╔══
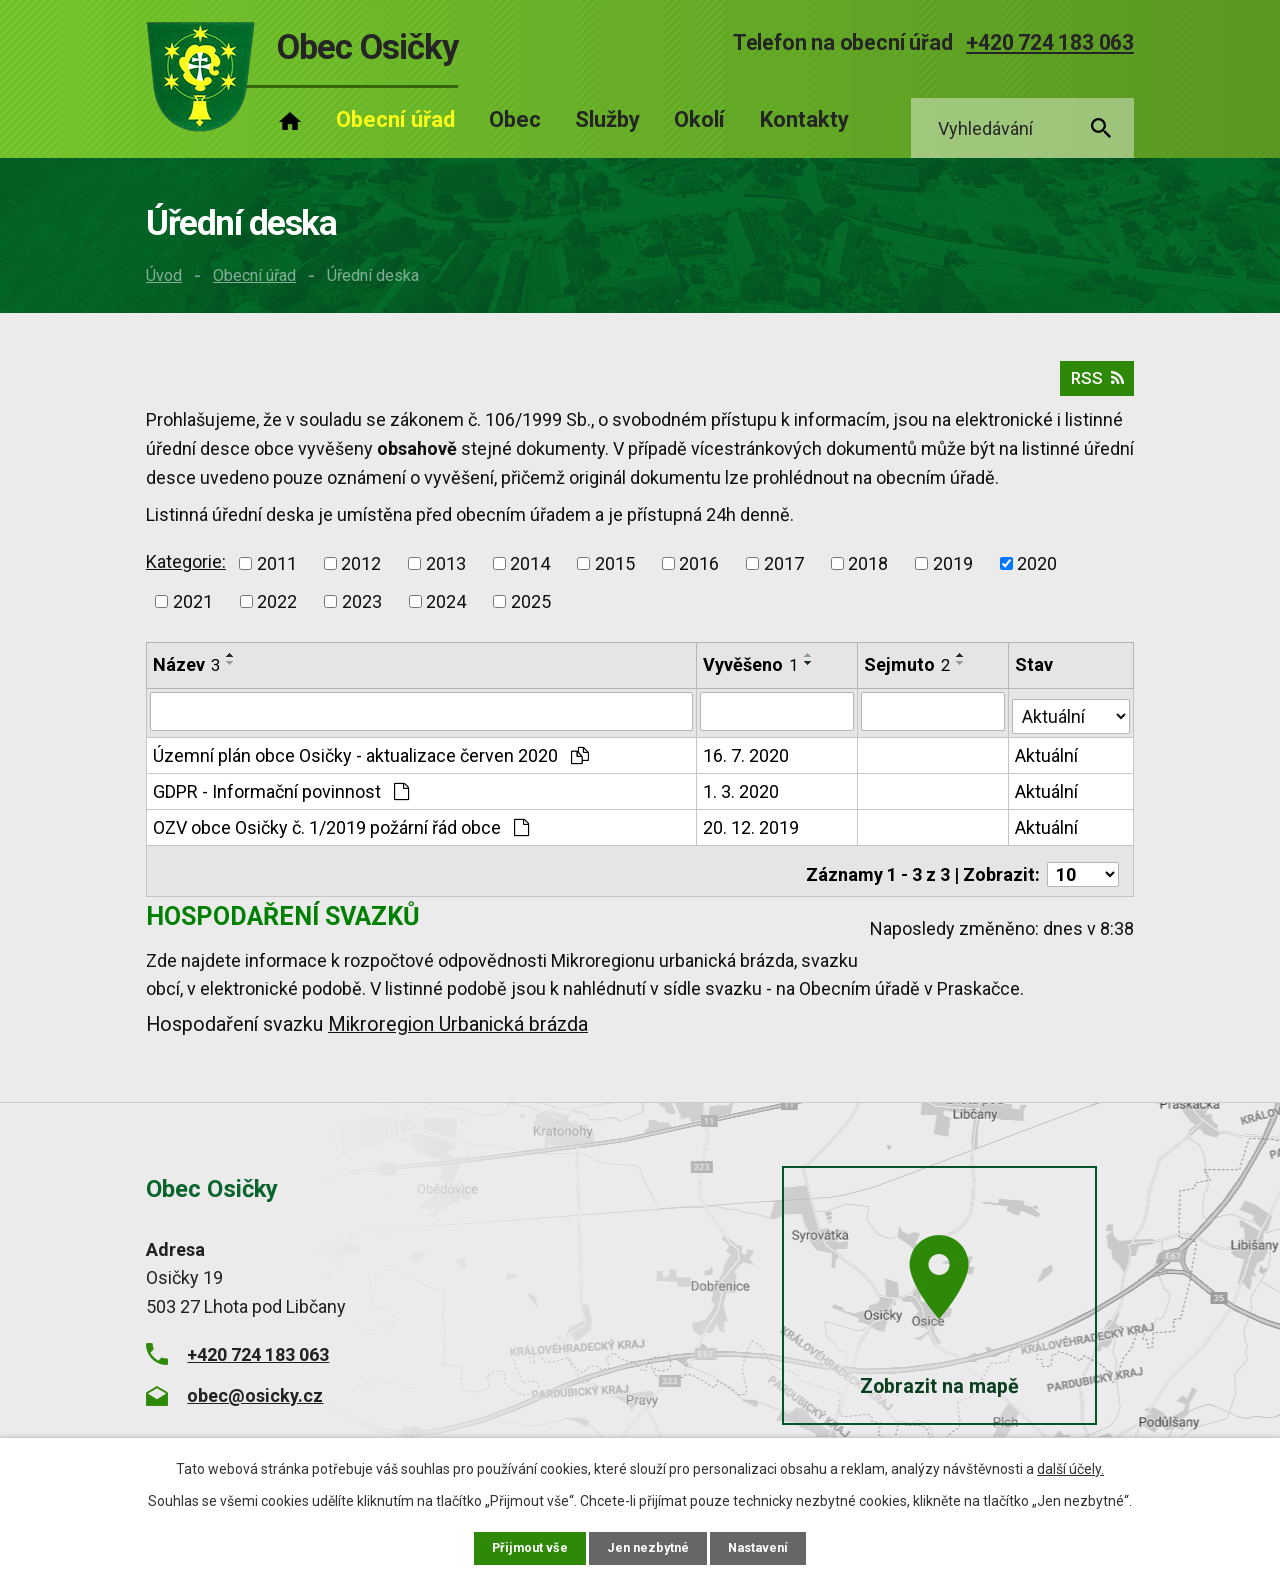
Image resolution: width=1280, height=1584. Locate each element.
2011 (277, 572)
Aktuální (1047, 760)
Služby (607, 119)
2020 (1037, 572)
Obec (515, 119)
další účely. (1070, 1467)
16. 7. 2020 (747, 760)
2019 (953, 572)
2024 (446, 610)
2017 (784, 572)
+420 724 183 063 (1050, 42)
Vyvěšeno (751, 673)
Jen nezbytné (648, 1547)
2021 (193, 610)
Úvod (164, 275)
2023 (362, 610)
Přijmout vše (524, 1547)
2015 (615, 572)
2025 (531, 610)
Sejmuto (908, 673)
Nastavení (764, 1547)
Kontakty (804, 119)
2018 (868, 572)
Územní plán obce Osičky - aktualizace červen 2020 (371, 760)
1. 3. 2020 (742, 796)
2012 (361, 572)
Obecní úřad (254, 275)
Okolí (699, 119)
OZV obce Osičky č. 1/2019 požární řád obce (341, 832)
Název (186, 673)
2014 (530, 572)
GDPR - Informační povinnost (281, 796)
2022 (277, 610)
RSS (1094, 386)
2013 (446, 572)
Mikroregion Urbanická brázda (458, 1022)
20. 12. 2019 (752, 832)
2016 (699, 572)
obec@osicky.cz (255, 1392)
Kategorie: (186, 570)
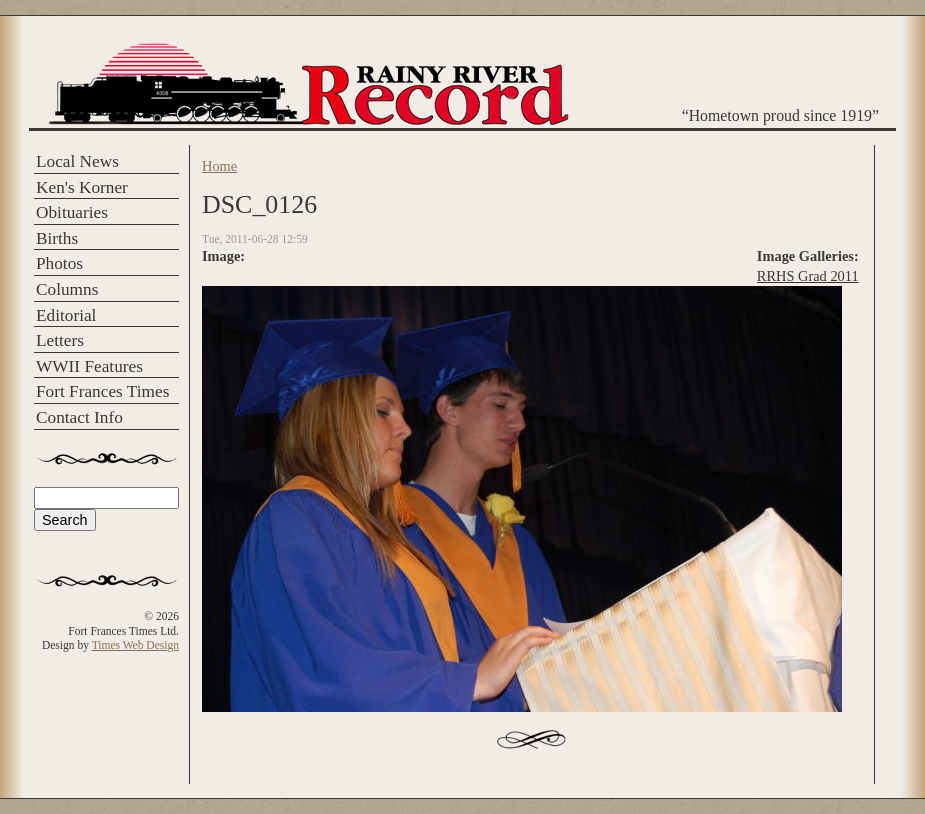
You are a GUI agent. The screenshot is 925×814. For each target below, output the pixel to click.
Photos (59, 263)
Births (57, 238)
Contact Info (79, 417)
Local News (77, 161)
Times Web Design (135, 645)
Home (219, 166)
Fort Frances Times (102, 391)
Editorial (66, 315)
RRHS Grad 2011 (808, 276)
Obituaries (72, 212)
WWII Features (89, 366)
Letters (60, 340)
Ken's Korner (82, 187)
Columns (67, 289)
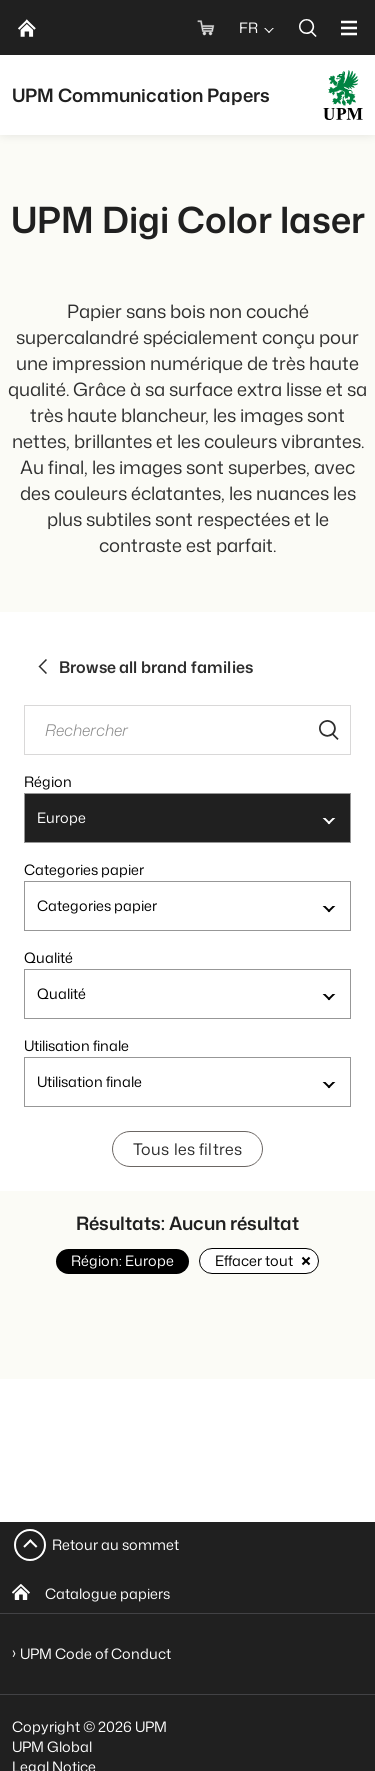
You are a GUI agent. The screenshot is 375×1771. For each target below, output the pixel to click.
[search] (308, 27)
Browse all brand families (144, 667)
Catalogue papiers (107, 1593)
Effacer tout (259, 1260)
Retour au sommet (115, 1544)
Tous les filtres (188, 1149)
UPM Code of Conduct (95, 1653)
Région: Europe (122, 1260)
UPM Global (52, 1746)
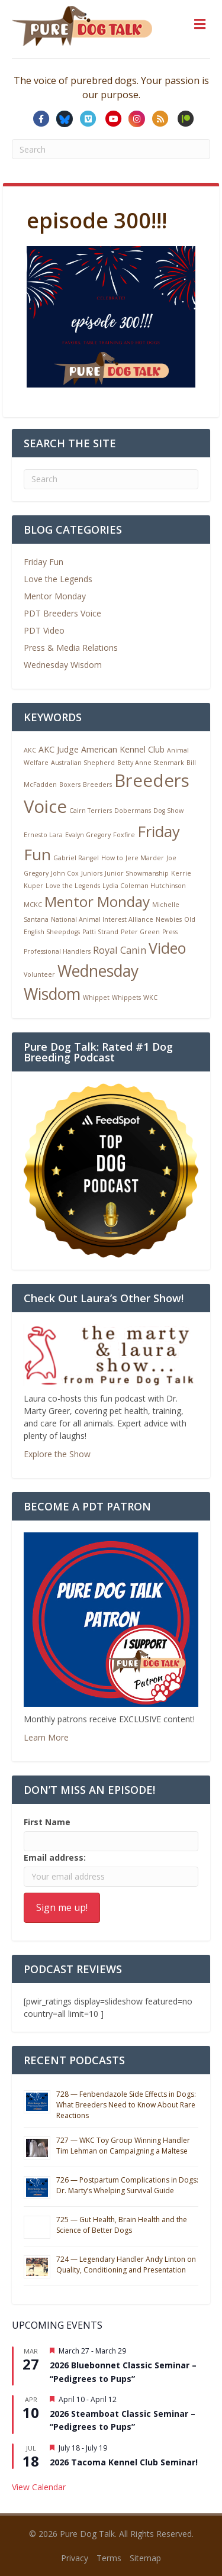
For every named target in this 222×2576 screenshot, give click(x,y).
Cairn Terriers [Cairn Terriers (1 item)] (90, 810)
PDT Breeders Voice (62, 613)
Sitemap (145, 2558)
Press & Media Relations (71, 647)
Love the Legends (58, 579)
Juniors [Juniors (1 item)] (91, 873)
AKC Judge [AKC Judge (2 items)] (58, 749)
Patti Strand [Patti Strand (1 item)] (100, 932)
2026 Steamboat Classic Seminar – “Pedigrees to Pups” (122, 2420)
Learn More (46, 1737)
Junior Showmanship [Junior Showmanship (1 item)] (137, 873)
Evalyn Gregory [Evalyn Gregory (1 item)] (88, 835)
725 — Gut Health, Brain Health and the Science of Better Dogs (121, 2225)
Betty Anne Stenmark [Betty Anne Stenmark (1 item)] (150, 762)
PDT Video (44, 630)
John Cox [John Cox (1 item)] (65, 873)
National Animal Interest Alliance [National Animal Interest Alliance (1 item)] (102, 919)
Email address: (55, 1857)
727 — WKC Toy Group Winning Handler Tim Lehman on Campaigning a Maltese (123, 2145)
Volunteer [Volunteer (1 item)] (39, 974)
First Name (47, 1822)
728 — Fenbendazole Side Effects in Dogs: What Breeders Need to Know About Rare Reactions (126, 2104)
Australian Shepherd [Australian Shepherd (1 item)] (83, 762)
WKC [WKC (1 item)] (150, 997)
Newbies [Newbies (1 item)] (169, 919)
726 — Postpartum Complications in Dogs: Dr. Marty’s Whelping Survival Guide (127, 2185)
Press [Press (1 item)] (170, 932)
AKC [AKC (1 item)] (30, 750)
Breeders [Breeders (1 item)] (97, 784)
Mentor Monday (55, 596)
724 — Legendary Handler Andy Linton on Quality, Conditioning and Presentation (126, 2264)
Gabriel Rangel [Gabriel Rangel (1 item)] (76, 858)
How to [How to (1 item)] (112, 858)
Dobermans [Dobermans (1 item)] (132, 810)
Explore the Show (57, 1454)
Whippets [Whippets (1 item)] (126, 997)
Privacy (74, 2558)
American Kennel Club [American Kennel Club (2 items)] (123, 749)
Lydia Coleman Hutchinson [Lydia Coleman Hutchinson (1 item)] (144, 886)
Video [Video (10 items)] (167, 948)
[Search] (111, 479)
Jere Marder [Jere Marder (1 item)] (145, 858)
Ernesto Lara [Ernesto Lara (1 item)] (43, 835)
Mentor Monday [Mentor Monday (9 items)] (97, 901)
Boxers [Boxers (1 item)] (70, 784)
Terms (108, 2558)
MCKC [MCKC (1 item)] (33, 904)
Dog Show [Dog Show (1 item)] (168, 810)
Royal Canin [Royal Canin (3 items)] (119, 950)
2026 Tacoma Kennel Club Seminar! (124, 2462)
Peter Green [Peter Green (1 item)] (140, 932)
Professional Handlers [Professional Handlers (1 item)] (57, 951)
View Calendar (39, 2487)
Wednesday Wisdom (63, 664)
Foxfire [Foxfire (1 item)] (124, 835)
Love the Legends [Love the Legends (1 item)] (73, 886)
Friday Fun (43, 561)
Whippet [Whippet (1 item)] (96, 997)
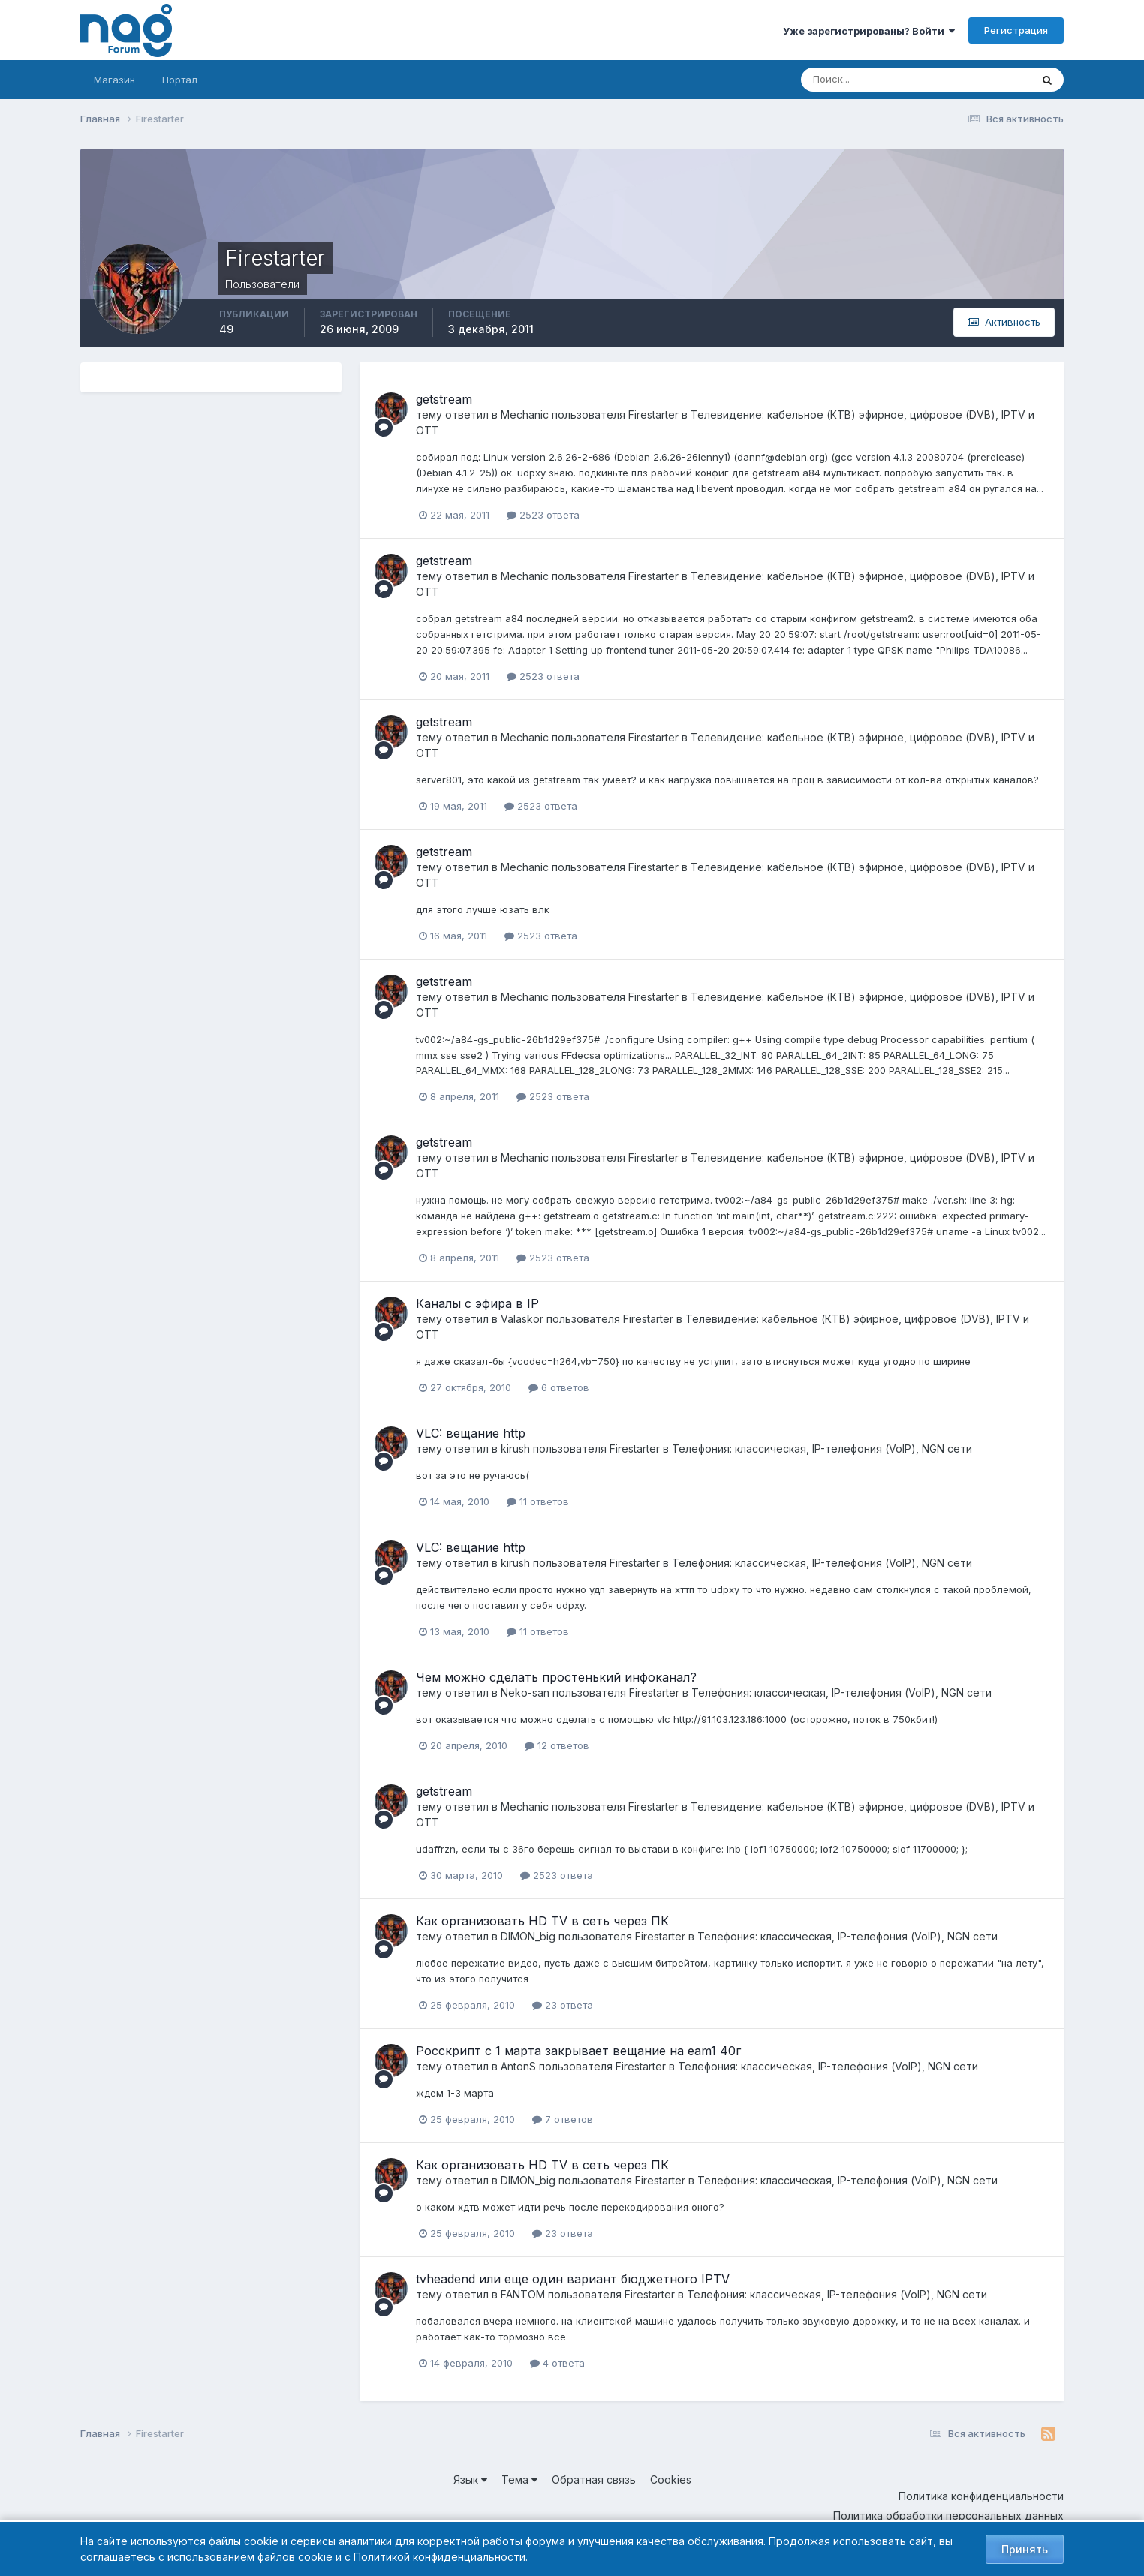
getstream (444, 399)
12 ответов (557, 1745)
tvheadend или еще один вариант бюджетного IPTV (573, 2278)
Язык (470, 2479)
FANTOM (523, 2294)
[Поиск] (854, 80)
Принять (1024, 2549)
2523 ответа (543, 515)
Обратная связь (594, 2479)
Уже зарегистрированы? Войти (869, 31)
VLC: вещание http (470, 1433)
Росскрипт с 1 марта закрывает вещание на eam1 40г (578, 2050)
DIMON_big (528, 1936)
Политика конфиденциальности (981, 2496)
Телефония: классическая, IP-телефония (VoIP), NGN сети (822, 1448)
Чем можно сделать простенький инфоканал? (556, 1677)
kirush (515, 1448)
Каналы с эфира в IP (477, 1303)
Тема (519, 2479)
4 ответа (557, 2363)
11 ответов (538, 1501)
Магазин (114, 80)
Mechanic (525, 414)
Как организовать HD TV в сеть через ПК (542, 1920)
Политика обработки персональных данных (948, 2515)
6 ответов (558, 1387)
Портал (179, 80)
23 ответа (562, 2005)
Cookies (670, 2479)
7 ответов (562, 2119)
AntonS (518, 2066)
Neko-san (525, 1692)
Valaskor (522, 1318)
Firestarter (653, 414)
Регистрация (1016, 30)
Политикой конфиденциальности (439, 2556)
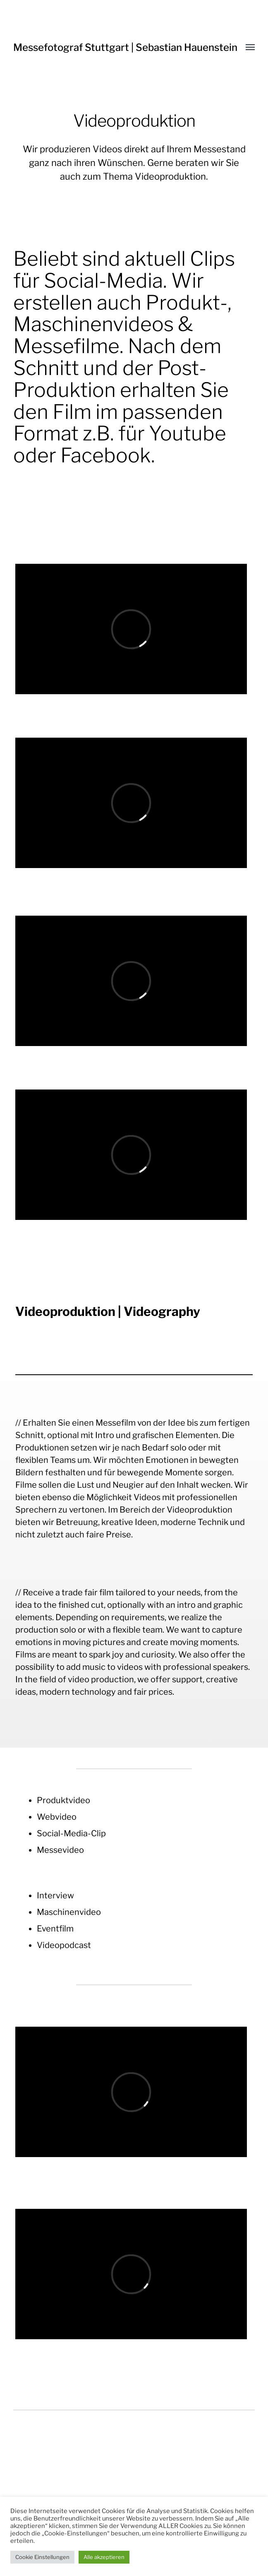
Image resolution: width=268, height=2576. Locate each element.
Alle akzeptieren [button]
╚══
GIVEN REQUEST:
Reproduce the data verbatim, everything from the line containing "Effacer tout (259, 1260)" down to the line containing "724 — Legendary", including both of those lines. Leave the pictures out of your answer.

SOLUTION:
Effacer tout (259, 1260)
Retour au sommet (115, 1544)
Tous les filtres (188, 1149)
UPM Code of Conduct (95, 1653)
Région: Europe (122, 1260)
UPM Global (52, 1746)
For every named target in this 222×2576 screenshot, give click(x,y).
Cairn Terriers [Cairn Terriers (1 item)] (90, 810)
PDT Breeders Voice (62, 613)
Sitemap (145, 2558)
Press & Media Relations (71, 647)
Love the Legends (58, 579)
Juniors [Juniors (1 item)] (91, 873)
AKC Judge [AKC Judge (2 items)] (58, 749)
Patti Strand [Patti Strand (1 item)] (100, 932)
2026 Steamboat Classic Seminar – “Pedigrees to Pups” (122, 2420)
Learn More (46, 1737)
Junior Showmanship [Junior Showmanship (1 item)] (137, 873)
Evalyn Gregory [Evalyn Gregory (1 item)] (88, 835)
725 — Gut Health, Brain Health and the Science of Better Dogs (121, 2225)
Betty Anne Stenmark [Betty Anne Stenmark (1 item)] (150, 762)
PDT Video (44, 630)
John Cox [John Cox (1 item)] (65, 873)
National Animal Interest Alliance [National Animal Interest Alliance (1 item)] (102, 919)
Email address: (55, 1857)
727 — WKC Toy Group Winning Handler Tim Lehman on Campaigning a Maltese (123, 2145)
Volunteer [Volunteer (1 item)] (39, 974)
First Name (47, 1822)
728 — Fenbendazole Side Effects in Dogs: What Breeders Need to Know About Rare Reactions (126, 2104)
Australian Shepherd [Australian Shepherd (1 item)] (83, 762)
WKC [WKC (1 item)] (150, 997)
Newbies [Newbies (1 item)] (169, 919)
726 — Postpartum Complications in Dogs: Dr. Marty’s Whelping Survival Guide (127, 2185)
Press [Press (1 item)] (170, 932)
AKC [AKC (1 item)] (30, 750)
Breeders [Breeders (1 item)] (97, 784)
Mentor Monday (55, 596)
724 — Legendary Handler Andy Linton on Quality, Conditioning and Presentation (126, 2264)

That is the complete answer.